Great video as always!
Thank you!
So what would a hacker actually use this for?
As an aside your frequent switching between your two cameras was somewhat annoying because the pitch/tone/whatever (I know nothing about sound) would change.
A hacker could, theoretically, inject traffic to a machine they normally wouldn't be able to talk to. They could probably also setup some kind of half-open TCP session attack to take down a system.
Dear sir, i have been following your channel and all of it great contents. they are so amazing, i have learnt alot. please what is the benefit of joining your membership?
At higher levels you get access to all the videos on my website and get access to Boson ExSim and NetSim software (depends on level, and conditions apply)
So essentially configure your devices properly like we are supposed to do anyways?!
The configuration demonstrates mitigations against an issue with VLANs - what I am showing shouldn’t work, but it does. Some people would tell you that Cisco should fix this. I don’t get into arguments. I am just demonstrating something that works that shouldn’t work.

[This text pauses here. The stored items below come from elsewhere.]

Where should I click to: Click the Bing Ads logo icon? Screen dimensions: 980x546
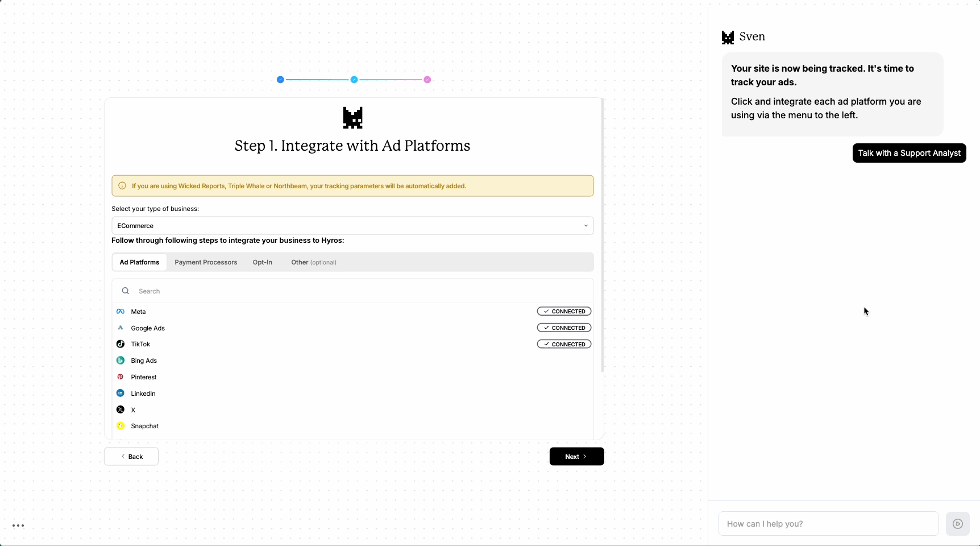121,361
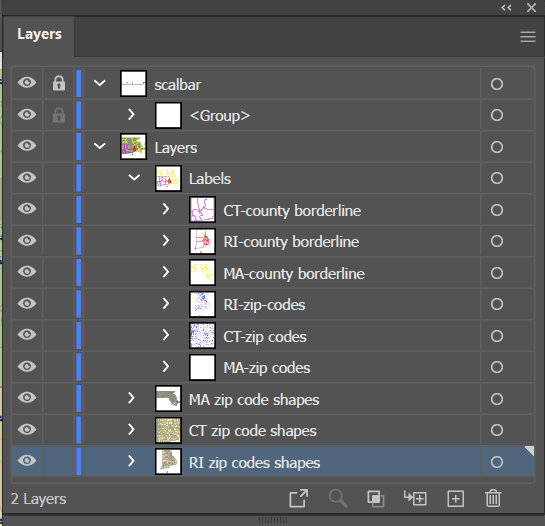Click the MA-county borderline thumbnail
545x526 pixels.
(x=202, y=273)
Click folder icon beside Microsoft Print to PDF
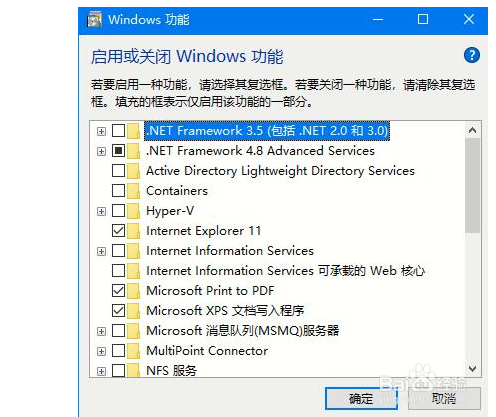Image resolution: width=496 pixels, height=417 pixels. pos(133,291)
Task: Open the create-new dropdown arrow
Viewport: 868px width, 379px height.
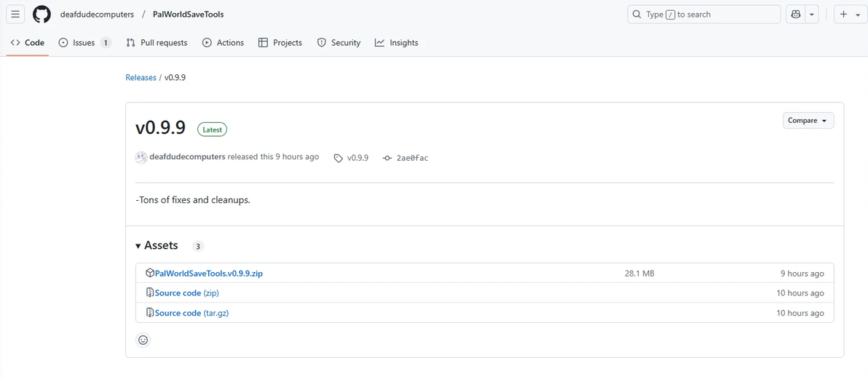Action: click(858, 15)
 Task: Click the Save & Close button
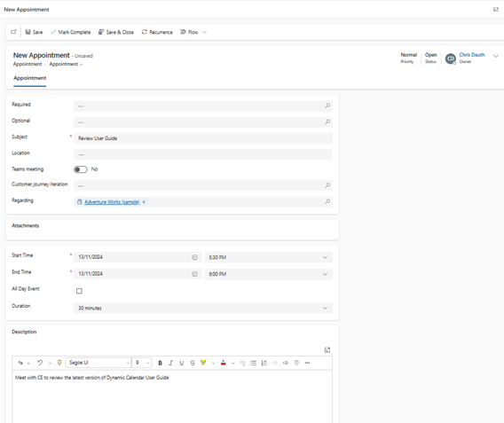(x=116, y=32)
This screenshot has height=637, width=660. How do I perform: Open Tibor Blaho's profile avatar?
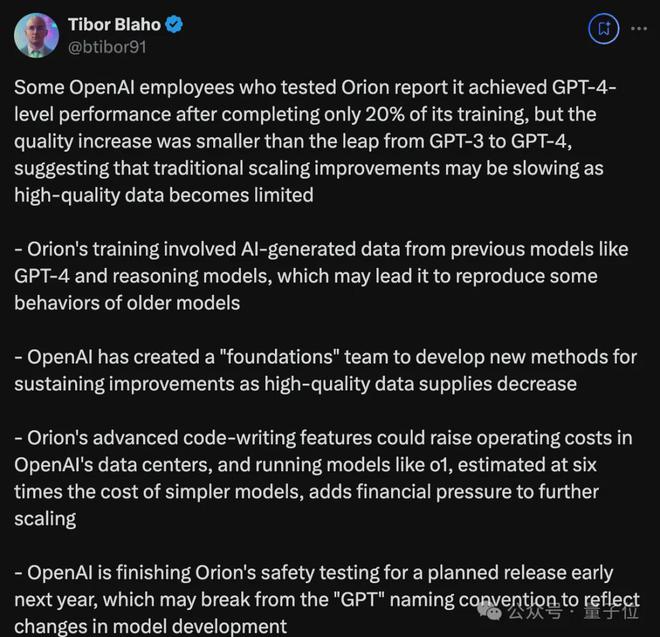click(x=36, y=35)
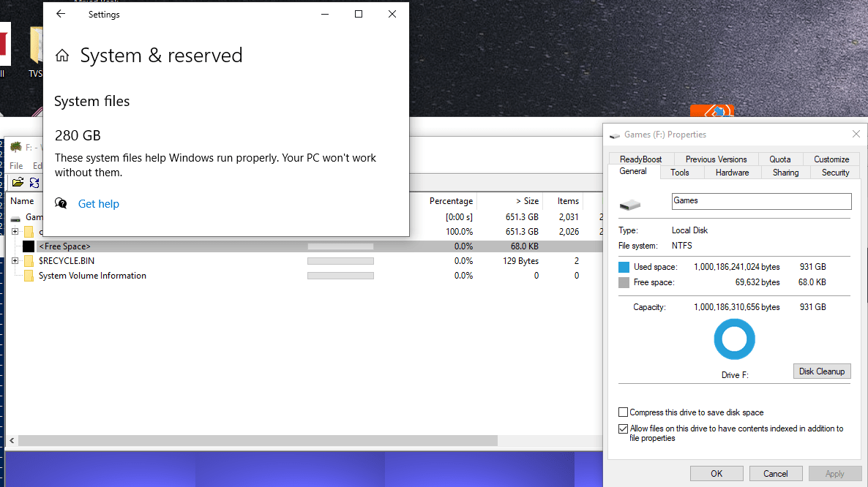Open the File menu in WinDirStat
This screenshot has height=487, width=868.
tap(16, 165)
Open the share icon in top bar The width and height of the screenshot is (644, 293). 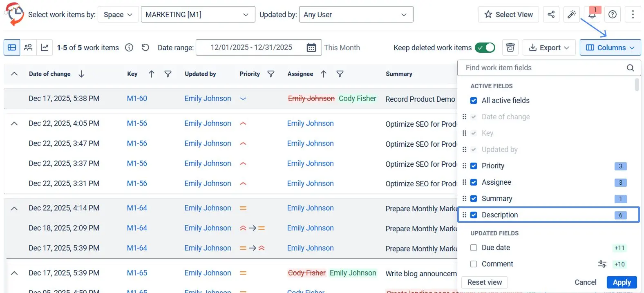point(551,14)
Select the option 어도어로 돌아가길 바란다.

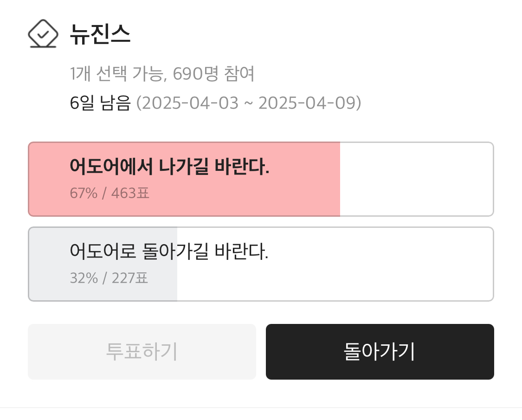[x=169, y=252]
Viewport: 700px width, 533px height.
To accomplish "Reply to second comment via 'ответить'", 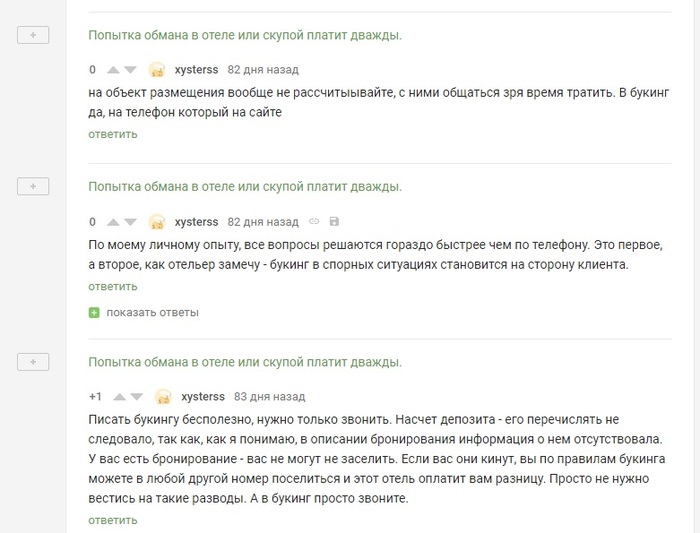I will [x=112, y=286].
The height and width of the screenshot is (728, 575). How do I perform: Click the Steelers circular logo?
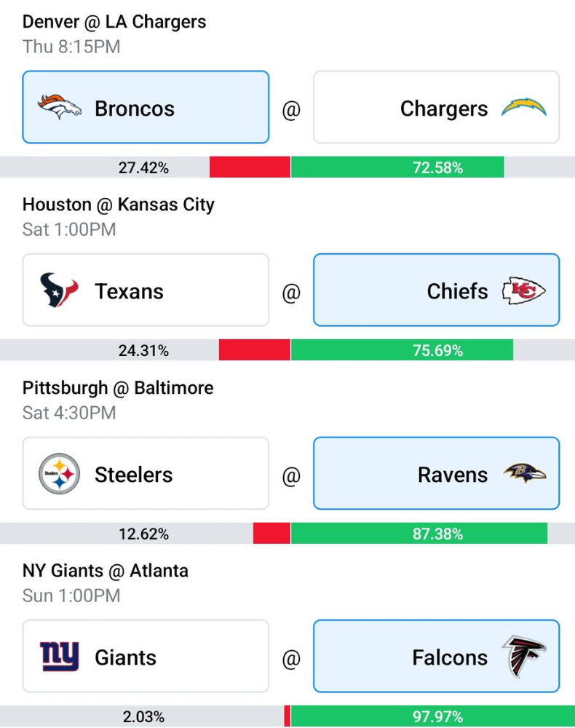coord(60,474)
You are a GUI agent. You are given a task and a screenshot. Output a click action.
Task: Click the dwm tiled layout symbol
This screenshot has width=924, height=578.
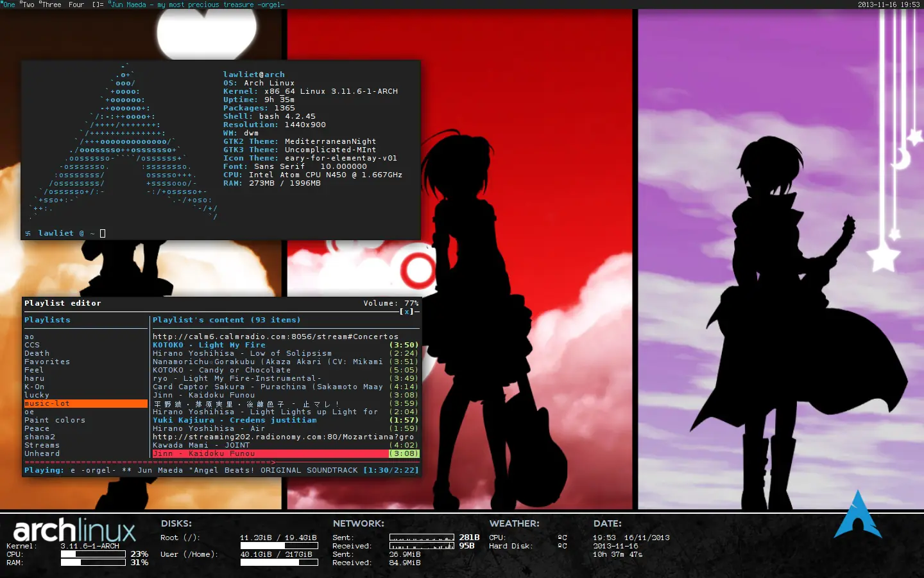(98, 4)
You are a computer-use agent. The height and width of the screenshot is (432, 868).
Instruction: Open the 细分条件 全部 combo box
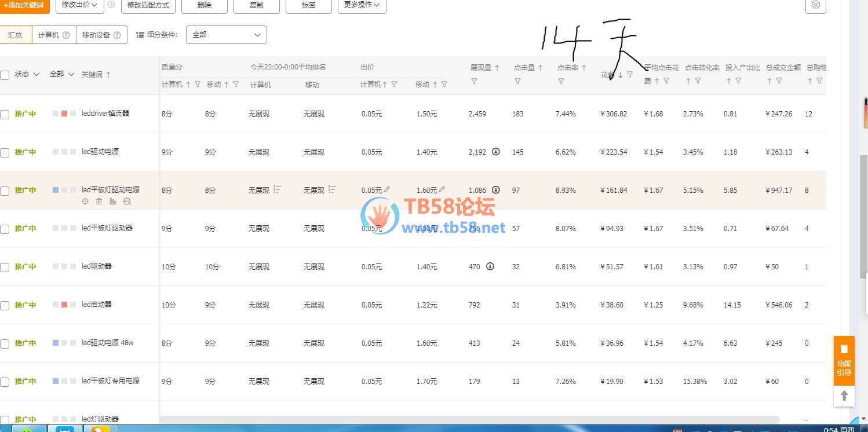pyautogui.click(x=226, y=35)
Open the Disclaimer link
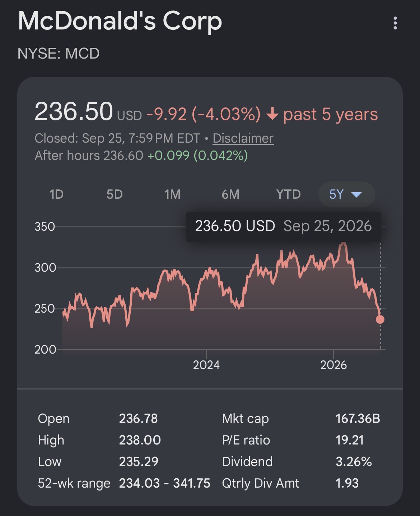 click(243, 138)
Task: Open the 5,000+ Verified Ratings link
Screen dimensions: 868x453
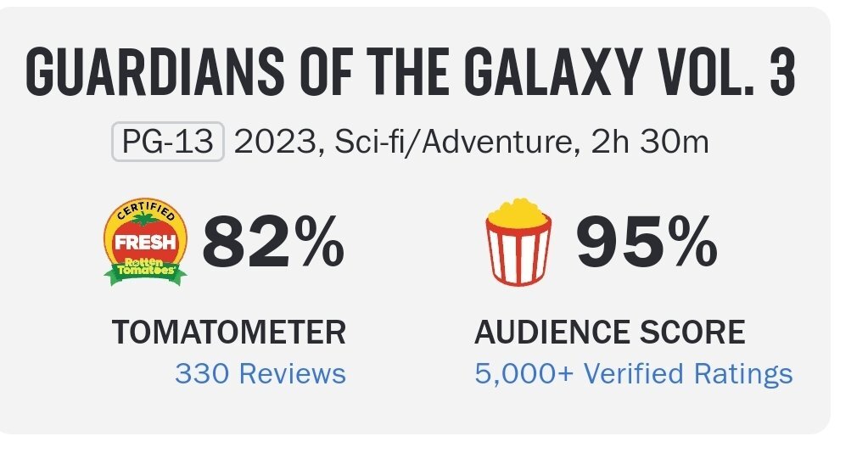Action: [x=633, y=374]
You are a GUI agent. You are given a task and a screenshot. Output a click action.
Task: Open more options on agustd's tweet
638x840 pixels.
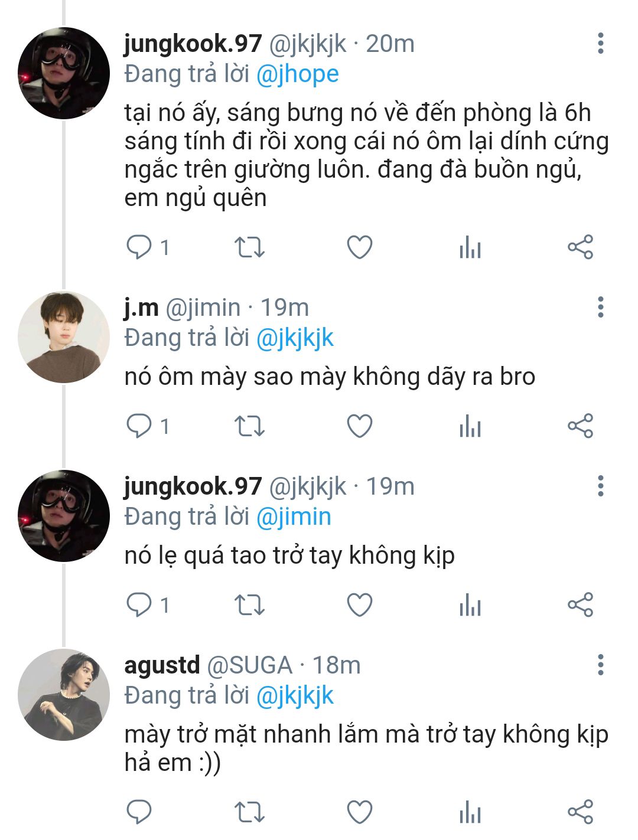(x=601, y=665)
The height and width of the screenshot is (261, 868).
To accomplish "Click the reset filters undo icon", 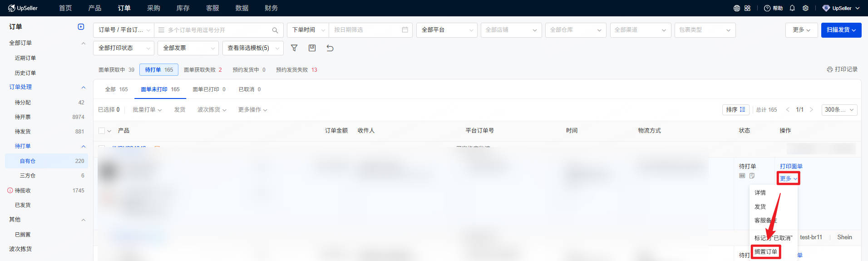I will (x=330, y=48).
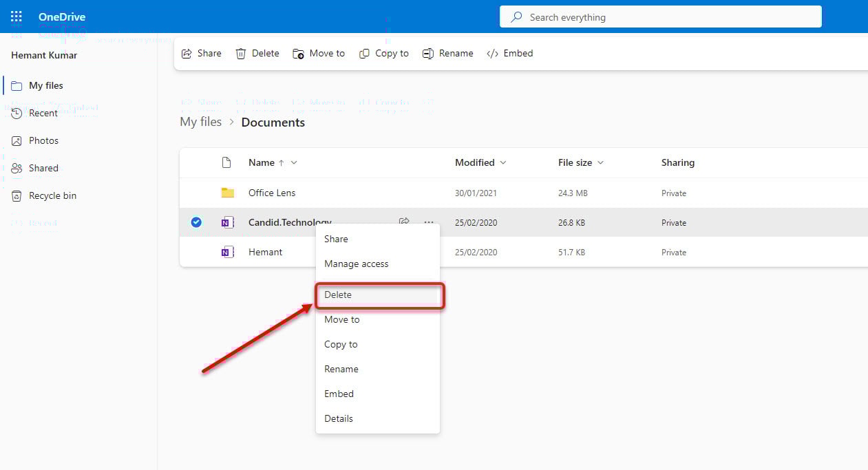Select the Office Lens folder row
Screen dimensions: 868x470
[272, 193]
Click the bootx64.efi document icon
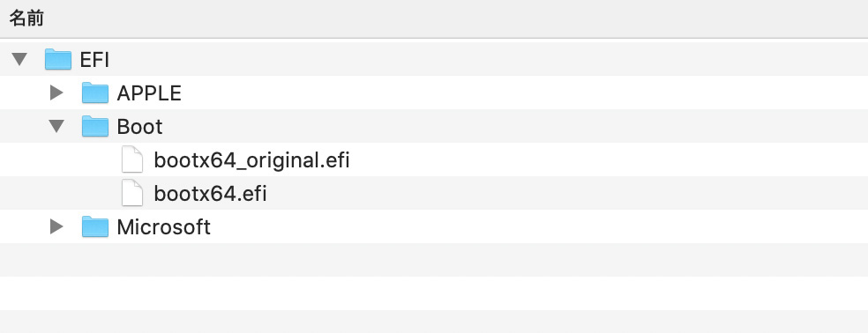This screenshot has width=868, height=333. point(131,193)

I'm a beginner in networking but I'm wondering, why does the trunk port even have the native VLAN on which the frames are sent without a VLAN tag? What's a good use of it? It would seem much more logical if it would be mandatory for each frame in the trunk to have it's VLAN tag set to some value. Every frame with no tag should be immediately discarded.
And if you need both untagged and tagged frames for something like a server, IP phone, IPTV or whenever else it could make sense to do that, you should use hybrid port.
It's the L2 / MAC version of an all 1's broadcast (the other side of the coin for ARP) required to populate the switch fabric to map out the physical backplane layout to pair MAC address to ports.
Same as the ARP table to say find a host address on a port or CDP Neighbors or a routing protocol for layer 3.
You can't select a path/route if you don't first have a table populated with your options to select a choice from
Chicken and egg you need broadcast traffic to generate unicast paths/routes
I once had 5000 traders down in one building for 2 days due to a "bug" in the cat code which allowed someone named " Daniel" to fuck up and wr net
" set broadcast limit 0"
Instead of 50 while cutting and pasting the main template pushed out to the multicast ticker plant killing all market data. No quotes for any symbols or instruments or even routes or Neighbors for that matter.... after a couple of hours TAC flew out half of the shift from RTP in Raleigh on the company jet put a couple of them in a helicopter from LaGuardia to the downtown heliport to get on site before Market open (they showed up on Wall St in tank tops board shorts and flip flops)
We missed the entire trading day I was the one that found the problem a rookie but I didn't know what was wrong I just noticed the difference The Cisco fellow engineer took credit and Daniel kept his job because all the Geniuses couldn't find the problem as a result of that many products were born to automate the process and now the command has been changed to
"storm control" to limit the maximum with the minimum fixed at 25% to make it idiot-proof. Or Danny proof as we call it
It's because traffic for certain protocols (cisco discovery protocol, spanning-tree, etc) are sent between switches untagged.